=== RECORDS FOR THE TASK ===
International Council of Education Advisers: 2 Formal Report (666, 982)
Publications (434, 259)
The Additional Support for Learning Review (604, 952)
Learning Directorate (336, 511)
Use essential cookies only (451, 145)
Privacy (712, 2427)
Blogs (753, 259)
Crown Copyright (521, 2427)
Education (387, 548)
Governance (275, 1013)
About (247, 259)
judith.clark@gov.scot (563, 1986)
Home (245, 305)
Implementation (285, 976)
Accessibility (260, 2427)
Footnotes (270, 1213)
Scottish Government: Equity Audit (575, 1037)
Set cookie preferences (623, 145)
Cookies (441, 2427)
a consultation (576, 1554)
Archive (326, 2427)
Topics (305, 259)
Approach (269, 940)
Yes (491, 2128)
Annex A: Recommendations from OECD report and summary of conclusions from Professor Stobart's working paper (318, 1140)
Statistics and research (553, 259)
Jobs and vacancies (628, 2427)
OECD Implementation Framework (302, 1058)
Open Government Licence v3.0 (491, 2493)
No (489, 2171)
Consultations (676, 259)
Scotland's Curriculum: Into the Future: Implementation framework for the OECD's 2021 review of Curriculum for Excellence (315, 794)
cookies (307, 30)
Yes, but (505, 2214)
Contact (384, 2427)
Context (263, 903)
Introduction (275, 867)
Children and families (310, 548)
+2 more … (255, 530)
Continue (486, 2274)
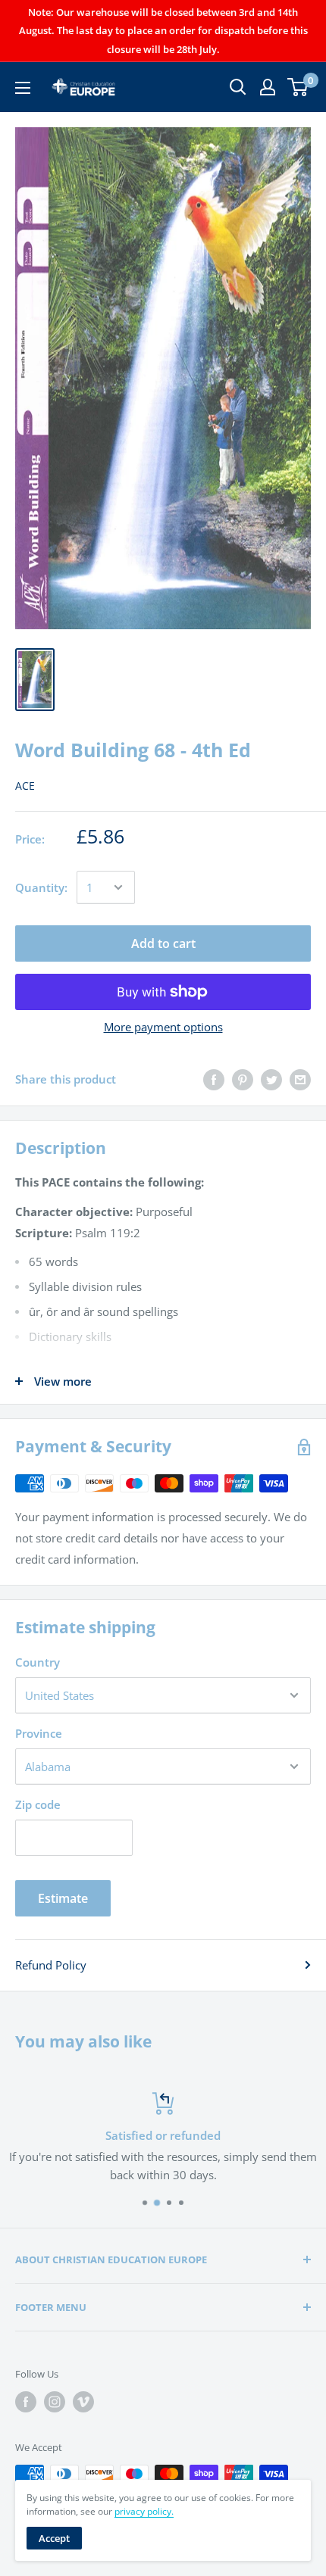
===
◆ WHAT THE EXERCISE ASKS:
In the records above, locate the line with "No (489, 2171)"; output it and each line after it through the last one, exactly, omitting pictures.

◆ OUTPUT BELOW:
No (489, 2171)
Consultations (676, 259)
Scotland's Curriculum: Into the Future: Implementation framework for the OECD's 2021 review of Curriculum for Excellence (315, 794)
cookies (307, 30)
Yes, but (505, 2214)
Contact (384, 2427)
Context (263, 903)
Introduction (275, 867)
Children and families (310, 548)
+2 more … (255, 530)
Continue (486, 2274)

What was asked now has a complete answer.